Ayetül Kübra Bediüzzaman’ın 1938 yılında sürgün olarak gönderildiği Kastamonu’da Ramazan ayında Türkçe olarak telif ettiği bir Risaledir.
Çok severek okuduğum risalede bu Ramazan ayında farkettim ki ‘’İki Makam ve İki Bab’’ ifadelerini şimdiye kadar hep karıştırmışım zihnimde. Risalede ‘tanzim üzerine’ fark ettiklerimi dilim döndüğünce yazıya aktarmaya çalışayım.
Ayetü’l- Kübra Risalesi bir “Mühim bir ihtar ve ifade-i meram” ile başlar. Bir “Mukaddime” ve “İki Makam” şeklinde yazılmıştır. “Mukaddime” kısmı “dört mesele-i mühimme”den oluşur.
Ayetü’l Kübra’nın “Birinci Makamı” Arapça tefsirdir. “İkinci Makam” ise ‘Birinci Makam’ın bürhanlarının tercüme ve mealidir. ‘İki Bab’ dan oluşur. (Birinci ve İkinci Bab detayını başka bir yazımızda tahlil edelim. Şimdilik sadece Risalenin ‘genel tanzimi’ üzerinde duralım. Yazıyı okurken önünüzde 29. Lema ve 7. Şua Risaleleri açık olursa takip ettiğinizde Bediüzzaman’ın ince tanzimi daha iyi anlaşılacaktır.)
BİRİNCİ MAKAM- İKİNCİ MAKAM
Ayetül Kübranın ‘Birinci Makam’ı Arabi 29. Lema ‘İkinci Makam’ı ise Yedinci Şua’dır.
Bediüzzaman bunun izahını Yedinci Şua’nın giriş bölümlerine şöyle izah eder: ‘’’Birinci Makam’ baştan başa Arabi olduğundan içinden çıkarıldı, müstakil yazıldı’’
‘’Kainattan Halık’ını soran bir seyyahın müşahedatıdır’’ cümlesi ile başlayan Ayetül Kübra Risalesi aslında Risalenin ‘ikinci Makam’ıdır.
TEFEKKÜRNAME - 29. LEM’A
29. Lem’a ‘’İmana medar ali bir tefekkürname, tevhide dair yüksek bir marifetname’’ cümleleriyle takdim edilir. Hz. Ali’nin (ra) bu Lem’aya bir yönüyle ‘Ayetül Kübra’ adını vermesi onun kıymetini gösterir. Eserin ‘Giriş’ bölümünde ‘Namaz tesbihatında kalbe gelmiş, çok risaleleri netice vermiş, otuz sene aklın ve fikrin gıda ve ilacı olmuş bir marifetnamedir’ cümlesi bu açıdan dikkat çekicidir. Sübhanallah, Elhamdülillah, Allahuekber, Lailaheillallah kudsi kelimelerinin açıklamaları yapılır. Hz. Hızır’ın (as) virdi geniş olarak açıklanır.

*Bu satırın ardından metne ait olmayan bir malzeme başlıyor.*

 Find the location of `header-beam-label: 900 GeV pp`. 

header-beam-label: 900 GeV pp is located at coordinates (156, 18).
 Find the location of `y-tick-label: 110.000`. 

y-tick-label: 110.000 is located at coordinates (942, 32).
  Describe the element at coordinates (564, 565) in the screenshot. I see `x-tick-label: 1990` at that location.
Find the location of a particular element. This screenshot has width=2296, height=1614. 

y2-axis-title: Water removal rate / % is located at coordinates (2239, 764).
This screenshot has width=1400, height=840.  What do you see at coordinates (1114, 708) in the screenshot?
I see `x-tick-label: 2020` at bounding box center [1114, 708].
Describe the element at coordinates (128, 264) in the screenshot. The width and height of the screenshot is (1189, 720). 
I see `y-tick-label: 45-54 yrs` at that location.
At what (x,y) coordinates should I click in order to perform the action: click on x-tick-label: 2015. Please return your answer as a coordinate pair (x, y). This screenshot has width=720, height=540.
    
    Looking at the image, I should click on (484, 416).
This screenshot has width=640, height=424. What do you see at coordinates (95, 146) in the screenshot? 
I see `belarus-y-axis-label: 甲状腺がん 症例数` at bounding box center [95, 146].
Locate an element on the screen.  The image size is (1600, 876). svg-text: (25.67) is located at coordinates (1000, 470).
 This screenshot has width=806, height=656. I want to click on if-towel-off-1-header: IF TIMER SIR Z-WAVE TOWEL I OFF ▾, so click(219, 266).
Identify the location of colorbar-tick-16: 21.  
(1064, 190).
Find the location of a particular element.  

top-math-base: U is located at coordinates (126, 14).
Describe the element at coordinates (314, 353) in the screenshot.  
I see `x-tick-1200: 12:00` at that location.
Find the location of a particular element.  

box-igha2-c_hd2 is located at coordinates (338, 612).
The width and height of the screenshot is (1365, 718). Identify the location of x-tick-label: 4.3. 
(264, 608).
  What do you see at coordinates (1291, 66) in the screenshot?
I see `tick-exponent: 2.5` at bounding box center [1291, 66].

HİZBÜL EKBER VE AYETÜL KÜBRA
Hizbi Ekber Ayetül Kübranın hülasasıdır. Bunların da hülasası ‘’Hülasatül hülasa’’ olarak Cevşen’in son kısmında yer almıştır. Bediüzzaman belli zamanlarda okunmasını tavsiye etmiştir: “Sizlere evvelce yetü’l-Kübrâ’nın Birinci Makamının hülâsası namıyla gönderdiğim parça, o Hizbin esasıdır. İhtiyarsız, o esasa küçük fıkralar ve bazı kayıtlar ilave edildiği vakit, birden başka bir şekil aldı; inkişaf ve inbisat ederek yetü’l-Kübrâ’nın misal-i müsağğarı gibi şehadet-i tevhidiyesi parladı; manaları ziyalandı, ruhuma, kalbime, fikrime büyük bir inşirah vermeye başladı. Ben de en yorgunluk ve usanç zamanımda onu mütefekkirâne okudum, büyük zevk ve şevk hissettim.” (Kastamonu Lahikası)
HÜLASA
Bu eşsiz Ramazan günlerinde çok kıymettar Ayetül Kübra Risalesini A’dan Z’ye tefekkür edip gözden geçirmeye gayret edelim.